ECFA TV Debate
- Date: April 25, 2010
- Location: Public Television Service, Neihu District, Taipei, Taiwan
- Participants: Ma Ying-jeou, Tsai Ing-wen

= ECFA Debate =

The Economic Cooperation Framework Agreement Television Debate was a televised debate between the President of the Republic of China, Ma Ying-jeou, who is also chairman of the Nationalist Party (Kuomintang), and the chairperson of Democratic Progressive Party, Tsai Ing-wen, which aired on April 25, 2010.

The term The Meeting of the Two Yings originates from the first character of both leaders' personal names (英 (yīng)). The debate was on the ECFA and related issues, and was broadcast on Sunday of April 25, 2010 by the Public Television Service. This was the first time the Republic of China President held a policy debate with the opposition. Ma himself also claimed the debate to be a first between the president and the opposition party chairperson.

==Debate==

===Basic===
The debate consisted of three parts and lasted for a duration of 142 minutes in total. It focused on the proposed economic agreement between Taiwan and Mainland China called the ECFA. Ma represents the Kuomintang party in government, and claims Taiwan must sign an ECFA with the People's Republic of China in order to prevent Taiwan from being marginalized as a regional economy as other countries in the region become more integrated. Tsai disagreed with these claims, and stated that the government must get consent from the Taiwanese citizens through a referendum before signing the agreement. She expressed concerns that the trade pact could undermine Taiwan's sovereignty and lead to an influx of cheap Chinese products into Taiwan's market, which would hurt local industries with lower profits, higher unemployment and a lower average income.

The second round was held in Taoyuan County (now Taoyuan County).

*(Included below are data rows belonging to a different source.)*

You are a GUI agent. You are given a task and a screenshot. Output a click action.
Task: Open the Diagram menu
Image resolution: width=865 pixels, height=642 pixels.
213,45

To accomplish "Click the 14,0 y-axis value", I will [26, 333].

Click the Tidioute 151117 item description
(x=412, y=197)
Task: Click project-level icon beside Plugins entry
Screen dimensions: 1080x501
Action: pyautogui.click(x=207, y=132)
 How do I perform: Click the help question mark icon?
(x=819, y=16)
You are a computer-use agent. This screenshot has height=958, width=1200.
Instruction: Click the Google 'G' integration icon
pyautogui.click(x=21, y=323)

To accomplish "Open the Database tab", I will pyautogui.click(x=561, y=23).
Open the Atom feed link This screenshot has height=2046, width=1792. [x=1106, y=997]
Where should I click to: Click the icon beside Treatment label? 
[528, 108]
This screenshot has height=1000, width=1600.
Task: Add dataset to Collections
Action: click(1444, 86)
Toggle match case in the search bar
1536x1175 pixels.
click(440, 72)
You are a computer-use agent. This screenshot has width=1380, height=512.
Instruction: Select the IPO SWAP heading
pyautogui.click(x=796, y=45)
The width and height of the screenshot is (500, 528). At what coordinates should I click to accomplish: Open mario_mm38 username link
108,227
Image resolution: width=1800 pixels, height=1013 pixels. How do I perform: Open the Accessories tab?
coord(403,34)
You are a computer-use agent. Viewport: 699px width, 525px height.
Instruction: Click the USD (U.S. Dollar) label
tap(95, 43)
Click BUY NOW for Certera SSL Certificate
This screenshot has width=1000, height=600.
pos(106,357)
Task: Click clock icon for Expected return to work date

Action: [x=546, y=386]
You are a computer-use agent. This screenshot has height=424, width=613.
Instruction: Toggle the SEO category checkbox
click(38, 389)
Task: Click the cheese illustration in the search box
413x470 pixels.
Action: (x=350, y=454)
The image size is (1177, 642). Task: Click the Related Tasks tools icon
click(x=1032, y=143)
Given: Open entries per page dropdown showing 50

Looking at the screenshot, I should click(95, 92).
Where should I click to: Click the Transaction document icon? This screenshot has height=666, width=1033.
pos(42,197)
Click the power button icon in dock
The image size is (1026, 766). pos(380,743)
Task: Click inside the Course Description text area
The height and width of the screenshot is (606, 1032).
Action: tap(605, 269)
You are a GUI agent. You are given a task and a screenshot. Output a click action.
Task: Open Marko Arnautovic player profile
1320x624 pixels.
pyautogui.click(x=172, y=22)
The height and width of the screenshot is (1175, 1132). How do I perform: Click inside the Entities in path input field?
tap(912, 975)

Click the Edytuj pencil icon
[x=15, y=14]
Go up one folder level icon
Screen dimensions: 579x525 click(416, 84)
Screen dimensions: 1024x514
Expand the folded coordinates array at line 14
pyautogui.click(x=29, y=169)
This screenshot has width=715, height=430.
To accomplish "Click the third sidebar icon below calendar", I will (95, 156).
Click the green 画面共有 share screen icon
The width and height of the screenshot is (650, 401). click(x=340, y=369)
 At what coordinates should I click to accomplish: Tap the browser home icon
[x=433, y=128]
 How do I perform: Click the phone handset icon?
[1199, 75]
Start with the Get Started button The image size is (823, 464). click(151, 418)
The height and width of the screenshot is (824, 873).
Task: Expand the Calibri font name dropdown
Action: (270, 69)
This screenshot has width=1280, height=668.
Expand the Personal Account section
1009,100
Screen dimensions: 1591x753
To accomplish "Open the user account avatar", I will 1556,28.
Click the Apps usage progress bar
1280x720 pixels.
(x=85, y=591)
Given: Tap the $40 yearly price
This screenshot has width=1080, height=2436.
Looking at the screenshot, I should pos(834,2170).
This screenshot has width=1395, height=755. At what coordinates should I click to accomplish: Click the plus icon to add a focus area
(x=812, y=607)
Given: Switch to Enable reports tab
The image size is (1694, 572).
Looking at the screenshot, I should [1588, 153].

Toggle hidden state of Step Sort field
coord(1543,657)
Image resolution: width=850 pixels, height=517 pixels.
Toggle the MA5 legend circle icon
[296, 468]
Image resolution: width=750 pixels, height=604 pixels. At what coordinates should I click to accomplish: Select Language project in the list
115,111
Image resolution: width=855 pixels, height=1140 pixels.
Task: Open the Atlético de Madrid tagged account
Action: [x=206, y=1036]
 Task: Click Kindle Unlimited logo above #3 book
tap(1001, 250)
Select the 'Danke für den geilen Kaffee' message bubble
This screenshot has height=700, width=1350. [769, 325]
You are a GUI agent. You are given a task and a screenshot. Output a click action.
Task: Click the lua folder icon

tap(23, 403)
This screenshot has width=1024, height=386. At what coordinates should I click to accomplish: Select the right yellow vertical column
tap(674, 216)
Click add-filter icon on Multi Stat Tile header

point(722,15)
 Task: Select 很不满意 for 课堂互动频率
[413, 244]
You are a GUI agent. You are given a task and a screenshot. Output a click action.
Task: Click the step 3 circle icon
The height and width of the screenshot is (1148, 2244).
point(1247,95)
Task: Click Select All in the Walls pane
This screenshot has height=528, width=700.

The third round of talks took place on June 12, 2010, in Beijing with an agreement on list of products and services approved for tariff cuts.

===Content===
In the debate, Tsai asked if Ma would allow a floodgate of Chinese imports into Taiwan. Ma responded with a guarantee that Chinese agriculture products and labor would not be allowed into Taiwan. The Taiwanese people were not convinced on the issue. Moreover, Tsai said that Taiwan would have to open the whole market internationally within ten years after signing the agreement. The mainland Chinese negotiators were confident when they discussed and negotiated with the Taiwan's representatives in regards to rules of origin, tax reduction for Taiwan's livestock and farming categories to mainland China.

==Comments==

===Support===
The semi-official Chung-hua Institute for Economic Research in Taipei estimates that the agreement could create 260,000 jobs and add 1.7 percent to Taiwan's economy. Economists Dan Rosen and Wang Zhi of the Peterson Institute for International Economics thinks the deal could add a net 5.3 percent to Taiwan's economy by 2020. Rosen and Wang described the ECFA as "an ambitious accord that fundamentally changes the game between Taiwan and China and hence affects the regional economy and even the transpacific tempo for the United States."

===Criticism===
There is currently much controversy in Taiwan over the ECFA, including over potential effects on local Taiwanese businesses, as well as on how the government has presented it to the public. The opposition Democratic Progressive Party (DPP) and other pro-independence groups believe the ECFA is a cover for unification with mainland China. Neither does it accord the same rights as a Free Trade Agreement which will reduce manufacturing jobs and average salary, accelerate capital outflow and brain drain of management and technology expertise.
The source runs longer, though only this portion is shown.